Only one 70-cm downlink transmitter is active at any one time. Due to performance degradation of the primary transmitter on 437.026 MHz, the secondary transmitter on 437.051 MHz is being used at the current time. All Microsats transmit using several watts of transmitter power making their signals easily received on the Earth below. AMSAT-OSCAR-16 accepts 1200 bit/s 3.5 kHz deviation Manchester encoded FSK on any of its uplink frequencies. It transmits using 1200 bit/s binary phase shift keying (BPSK), a very robust binary modulation scheme.

AO-16 uplinks are made with 2-Meter FM voice transmitters, while downlink reception requires a 70-cm SSB receiver or HF SSB receiver with a 70-cm converter. Several modem designs are available for Pacsat operation. These modems are also mode compatible with Fuji-OSCAR-20.

The uplink receivers are very sensitive. AX.25 connection to the spacecraft can be made with just a few watts of transmitter power and a modest antenna system.

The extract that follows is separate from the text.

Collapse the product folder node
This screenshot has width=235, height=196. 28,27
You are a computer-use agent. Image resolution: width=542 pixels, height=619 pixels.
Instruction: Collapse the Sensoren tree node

While testing a newly designed 1200 bit/s Pacsat modem, it was discovered that seven watts of transmitter power and an indoor antenna were all that was required to connect to oneself using AO-16 as a digipeater.

"Experimenter Days" were scheduled for PACSAT from time to time. During these periods, ground stations were encouraged to limit their uplink transmitter power to the minimum necessary to establish and maintain AX.25 connection with the digital transponder. Usually the transmitter power level was on the order of just a few watts.

Whole Orbit Data (WOD) collections was also performed by AO-16, and WOD files were available through the mailbox for all those who were interested in processing and analyzing spacecraft telemetry.